======== Task data ========
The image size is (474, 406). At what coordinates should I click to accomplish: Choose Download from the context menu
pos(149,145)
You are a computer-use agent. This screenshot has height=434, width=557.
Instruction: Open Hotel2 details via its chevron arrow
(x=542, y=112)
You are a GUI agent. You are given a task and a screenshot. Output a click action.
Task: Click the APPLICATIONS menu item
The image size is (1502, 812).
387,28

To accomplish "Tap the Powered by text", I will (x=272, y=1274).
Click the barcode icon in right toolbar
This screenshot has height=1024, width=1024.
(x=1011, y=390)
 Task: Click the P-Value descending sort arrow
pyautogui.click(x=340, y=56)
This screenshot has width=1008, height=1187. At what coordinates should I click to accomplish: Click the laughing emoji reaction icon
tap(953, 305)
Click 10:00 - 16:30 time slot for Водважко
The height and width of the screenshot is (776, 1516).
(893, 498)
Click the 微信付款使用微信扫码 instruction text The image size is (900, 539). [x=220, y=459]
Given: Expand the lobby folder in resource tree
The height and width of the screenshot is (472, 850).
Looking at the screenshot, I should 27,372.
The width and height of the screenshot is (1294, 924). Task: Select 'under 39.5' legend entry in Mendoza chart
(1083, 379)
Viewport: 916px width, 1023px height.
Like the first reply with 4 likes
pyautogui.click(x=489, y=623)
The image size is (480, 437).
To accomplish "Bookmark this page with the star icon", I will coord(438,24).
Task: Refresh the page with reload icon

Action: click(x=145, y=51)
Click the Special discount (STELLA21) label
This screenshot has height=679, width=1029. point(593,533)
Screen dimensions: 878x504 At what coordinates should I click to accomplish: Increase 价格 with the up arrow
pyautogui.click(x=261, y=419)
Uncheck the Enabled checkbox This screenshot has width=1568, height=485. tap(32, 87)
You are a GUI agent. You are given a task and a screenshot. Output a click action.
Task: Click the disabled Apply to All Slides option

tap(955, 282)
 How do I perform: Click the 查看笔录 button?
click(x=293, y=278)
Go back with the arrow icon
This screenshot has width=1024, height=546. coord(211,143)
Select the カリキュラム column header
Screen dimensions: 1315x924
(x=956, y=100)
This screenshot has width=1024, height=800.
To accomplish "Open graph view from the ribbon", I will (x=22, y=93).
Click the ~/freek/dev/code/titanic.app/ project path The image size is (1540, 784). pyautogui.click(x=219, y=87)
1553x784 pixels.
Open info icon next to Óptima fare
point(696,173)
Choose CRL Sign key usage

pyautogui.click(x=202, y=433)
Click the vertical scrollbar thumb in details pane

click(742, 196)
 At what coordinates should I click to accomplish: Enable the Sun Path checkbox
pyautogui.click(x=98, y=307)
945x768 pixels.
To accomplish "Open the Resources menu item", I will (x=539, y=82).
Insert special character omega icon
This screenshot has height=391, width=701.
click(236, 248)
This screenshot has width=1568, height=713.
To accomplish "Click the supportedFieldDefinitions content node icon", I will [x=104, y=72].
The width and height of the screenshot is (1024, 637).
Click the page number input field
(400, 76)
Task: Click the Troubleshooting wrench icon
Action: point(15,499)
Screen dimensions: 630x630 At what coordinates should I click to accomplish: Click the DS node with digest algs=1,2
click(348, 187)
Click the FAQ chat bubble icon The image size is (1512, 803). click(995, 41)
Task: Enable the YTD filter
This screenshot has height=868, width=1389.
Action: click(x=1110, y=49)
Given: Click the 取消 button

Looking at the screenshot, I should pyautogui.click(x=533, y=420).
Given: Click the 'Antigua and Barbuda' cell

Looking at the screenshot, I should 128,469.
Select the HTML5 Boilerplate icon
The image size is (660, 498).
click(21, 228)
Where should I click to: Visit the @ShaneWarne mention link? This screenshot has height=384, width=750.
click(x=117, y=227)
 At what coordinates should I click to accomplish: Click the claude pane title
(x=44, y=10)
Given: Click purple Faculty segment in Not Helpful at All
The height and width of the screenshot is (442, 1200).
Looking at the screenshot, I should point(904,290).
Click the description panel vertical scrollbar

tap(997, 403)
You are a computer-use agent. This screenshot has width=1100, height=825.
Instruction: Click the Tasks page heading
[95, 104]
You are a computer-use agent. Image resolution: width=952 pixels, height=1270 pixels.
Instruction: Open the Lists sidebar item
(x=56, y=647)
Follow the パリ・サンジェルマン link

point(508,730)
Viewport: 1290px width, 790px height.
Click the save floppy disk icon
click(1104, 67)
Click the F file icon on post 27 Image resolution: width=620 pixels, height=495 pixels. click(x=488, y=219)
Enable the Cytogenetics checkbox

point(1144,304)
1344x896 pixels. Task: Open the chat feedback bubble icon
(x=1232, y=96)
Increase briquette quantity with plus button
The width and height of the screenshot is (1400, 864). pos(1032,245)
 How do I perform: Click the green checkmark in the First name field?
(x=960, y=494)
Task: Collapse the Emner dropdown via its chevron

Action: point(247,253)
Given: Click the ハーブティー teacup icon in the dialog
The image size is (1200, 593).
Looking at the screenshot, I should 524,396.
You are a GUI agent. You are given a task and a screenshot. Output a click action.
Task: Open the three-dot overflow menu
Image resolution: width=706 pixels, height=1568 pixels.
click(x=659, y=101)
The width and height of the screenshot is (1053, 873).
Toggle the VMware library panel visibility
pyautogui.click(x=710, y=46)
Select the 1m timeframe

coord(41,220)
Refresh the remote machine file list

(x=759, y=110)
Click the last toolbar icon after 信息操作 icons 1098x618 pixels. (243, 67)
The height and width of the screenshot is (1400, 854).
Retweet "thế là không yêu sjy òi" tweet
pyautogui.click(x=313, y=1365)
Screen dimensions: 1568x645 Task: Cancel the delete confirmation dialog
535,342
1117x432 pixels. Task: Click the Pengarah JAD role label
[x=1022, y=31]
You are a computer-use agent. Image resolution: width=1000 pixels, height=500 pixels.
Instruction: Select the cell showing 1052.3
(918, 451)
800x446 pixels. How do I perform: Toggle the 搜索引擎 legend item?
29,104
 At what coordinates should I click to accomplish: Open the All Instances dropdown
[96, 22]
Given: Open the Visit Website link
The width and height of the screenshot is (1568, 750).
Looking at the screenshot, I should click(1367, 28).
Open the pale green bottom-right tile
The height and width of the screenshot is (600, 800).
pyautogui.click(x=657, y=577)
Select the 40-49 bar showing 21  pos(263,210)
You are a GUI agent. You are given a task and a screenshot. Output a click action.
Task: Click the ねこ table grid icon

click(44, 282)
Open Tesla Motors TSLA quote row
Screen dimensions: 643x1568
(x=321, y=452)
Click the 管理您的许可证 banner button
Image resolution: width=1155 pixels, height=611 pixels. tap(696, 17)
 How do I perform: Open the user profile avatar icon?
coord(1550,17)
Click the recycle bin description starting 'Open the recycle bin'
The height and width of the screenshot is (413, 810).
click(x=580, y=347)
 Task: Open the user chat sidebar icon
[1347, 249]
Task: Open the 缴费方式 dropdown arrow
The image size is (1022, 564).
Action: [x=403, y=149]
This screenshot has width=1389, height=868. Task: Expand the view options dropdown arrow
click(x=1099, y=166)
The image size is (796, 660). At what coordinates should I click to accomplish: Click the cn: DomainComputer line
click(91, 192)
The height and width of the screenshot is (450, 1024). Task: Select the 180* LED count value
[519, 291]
========
All the entries above must be repeated exactly as they were given.

The image size is (474, 406). At what coordinates should I click to accomplish: Choose Download from the context menu
pos(149,145)
You are a computer-use agent. This screenshot has height=434, width=557.
Instruction: Open Hotel2 details via its chevron arrow
(x=542, y=112)
You are a GUI agent. You are given a task and a screenshot. Output a click action.
Task: Click the APPLICATIONS menu item
The image size is (1502, 812).
387,28

To accomplish "Tap the Powered by text", I will (x=272, y=1274).
Click the barcode icon in right toolbar
This screenshot has height=1024, width=1024.
(x=1011, y=390)
 Task: Click the P-Value descending sort arrow
pyautogui.click(x=340, y=56)
This screenshot has width=1008, height=1187. At what coordinates should I click to accomplish: Click the laughing emoji reaction icon
tap(953, 305)
Click 10:00 - 16:30 time slot for Водважко
The height and width of the screenshot is (776, 1516).
(893, 498)
Click the 微信付款使用微信扫码 instruction text The image size is (900, 539). [x=220, y=459]
Given: Expand the lobby folder in resource tree
The height and width of the screenshot is (472, 850).
Looking at the screenshot, I should 27,372.
The width and height of the screenshot is (1294, 924). Task: Select 'under 39.5' legend entry in Mendoza chart
(1083, 379)
Viewport: 916px width, 1023px height.
Like the first reply with 4 likes
pyautogui.click(x=489, y=623)
The image size is (480, 437).
To accomplish "Bookmark this page with the star icon", I will coord(438,24).
Task: Refresh the page with reload icon

Action: click(x=145, y=51)
Click the Special discount (STELLA21) label
This screenshot has height=679, width=1029. point(593,533)
Screen dimensions: 878x504 At what coordinates should I click to accomplish: Increase 价格 with the up arrow
pyautogui.click(x=261, y=419)
Uncheck the Enabled checkbox This screenshot has width=1568, height=485. tap(32, 87)
You are a GUI agent. You are given a task and a screenshot. Output a click action.
Task: Click the disabled Apply to All Slides option

tap(955, 282)
 How do I perform: Click the 查看笔录 button?
click(x=293, y=278)
Go back with the arrow icon
This screenshot has width=1024, height=546. coord(211,143)
Select the カリキュラム column header
Screen dimensions: 1315x924
(x=956, y=100)
This screenshot has width=1024, height=800.
To accomplish "Open graph view from the ribbon", I will (x=22, y=93).
Click the ~/freek/dev/code/titanic.app/ project path The image size is (1540, 784). pyautogui.click(x=219, y=87)
1553x784 pixels.
Open info icon next to Óptima fare
point(696,173)
Choose CRL Sign key usage

pyautogui.click(x=202, y=433)
Click the vertical scrollbar thumb in details pane

click(742, 196)
 At what coordinates should I click to accomplish: Enable the Sun Path checkbox
pyautogui.click(x=98, y=307)
945x768 pixels.
To accomplish "Open the Resources menu item", I will (x=539, y=82).
Insert special character omega icon
This screenshot has height=391, width=701.
click(236, 248)
This screenshot has width=1568, height=713.
To accomplish "Click the supportedFieldDefinitions content node icon", I will [x=104, y=72].
The width and height of the screenshot is (1024, 637).
Click the page number input field
(400, 76)
Task: Click the Troubleshooting wrench icon
Action: point(15,499)
Screen dimensions: 630x630 At what coordinates should I click to accomplish: Click the DS node with digest algs=1,2
click(348, 187)
Click the FAQ chat bubble icon The image size is (1512, 803). click(995, 41)
Task: Enable the YTD filter
This screenshot has height=868, width=1389.
Action: click(x=1110, y=49)
Given: Click the 取消 button

Looking at the screenshot, I should pyautogui.click(x=533, y=420).
Given: Click the 'Antigua and Barbuda' cell

Looking at the screenshot, I should 128,469.
Select the HTML5 Boilerplate icon
The image size is (660, 498).
click(21, 228)
Where should I click to: Visit the @ShaneWarne mention link? This screenshot has height=384, width=750.
click(x=117, y=227)
 At what coordinates should I click to accomplish: Click the claude pane title
(x=44, y=10)
Given: Click purple Faculty segment in Not Helpful at All
The height and width of the screenshot is (442, 1200).
Looking at the screenshot, I should point(904,290).
Click the description panel vertical scrollbar

tap(997, 403)
You are a computer-use agent. This screenshot has width=1100, height=825.
Instruction: Click the Tasks page heading
[95, 104]
You are a computer-use agent. Image resolution: width=952 pixels, height=1270 pixels.
Instruction: Open the Lists sidebar item
(x=56, y=647)
Follow the パリ・サンジェルマン link

point(508,730)
Viewport: 1290px width, 790px height.
Click the save floppy disk icon
click(1104, 67)
Click the F file icon on post 27 Image resolution: width=620 pixels, height=495 pixels. click(x=488, y=219)
Enable the Cytogenetics checkbox

point(1144,304)
1344x896 pixels. Task: Open the chat feedback bubble icon
(x=1232, y=96)
Increase briquette quantity with plus button
The width and height of the screenshot is (1400, 864). pos(1032,245)
 How do I perform: Click the green checkmark in the First name field?
(x=960, y=494)
Task: Collapse the Emner dropdown via its chevron

Action: point(247,253)
Given: Click the ハーブティー teacup icon in the dialog
The image size is (1200, 593).
Looking at the screenshot, I should 524,396.
You are a GUI agent. You are given a task and a screenshot. Output a click action.
Task: Open the three-dot overflow menu
Image resolution: width=706 pixels, height=1568 pixels.
click(x=659, y=101)
The width and height of the screenshot is (1053, 873).
Toggle the VMware library panel visibility
pyautogui.click(x=710, y=46)
Select the 1m timeframe

coord(41,220)
Refresh the remote machine file list

(x=759, y=110)
Click the last toolbar icon after 信息操作 icons 1098x618 pixels. (243, 67)
The height and width of the screenshot is (1400, 854).
Retweet "thế là không yêu sjy òi" tweet
pyautogui.click(x=313, y=1365)
Screen dimensions: 1568x645 Task: Cancel the delete confirmation dialog
535,342
1117x432 pixels. Task: Click the Pengarah JAD role label
[x=1022, y=31]
You are a computer-use agent. Image resolution: width=1000 pixels, height=500 pixels.
Instruction: Select the cell showing 1052.3
(918, 451)
800x446 pixels. How do I perform: Toggle the 搜索引擎 legend item?
29,104
 At what coordinates should I click to accomplish: Open the All Instances dropdown
[96, 22]
Given: Open the Visit Website link
The width and height of the screenshot is (1568, 750).
Looking at the screenshot, I should click(1367, 28).
Open the pale green bottom-right tile
The height and width of the screenshot is (600, 800).
pyautogui.click(x=657, y=577)
Select the 40-49 bar showing 21  pos(263,210)
You are a GUI agent. You are given a task and a screenshot. Output a click action.
Task: Click the ねこ table grid icon

click(44, 282)
Open Tesla Motors TSLA quote row
Screen dimensions: 643x1568
(x=321, y=452)
Click the 管理您的许可证 banner button
Image resolution: width=1155 pixels, height=611 pixels. tap(696, 17)
 How do I perform: Open the user profile avatar icon?
coord(1550,17)
Click the recycle bin description starting 'Open the recycle bin'
The height and width of the screenshot is (413, 810).
click(x=580, y=347)
 Task: Open the user chat sidebar icon
[1347, 249]
Task: Open the 缴费方式 dropdown arrow
The image size is (1022, 564).
Action: [x=403, y=149]
This screenshot has width=1389, height=868. Task: Expand the view options dropdown arrow
click(x=1099, y=166)
The image size is (796, 660). At what coordinates should I click to accomplish: Click the cn: DomainComputer line
click(91, 192)
The height and width of the screenshot is (450, 1024). Task: Select the 180* LED count value
[519, 291]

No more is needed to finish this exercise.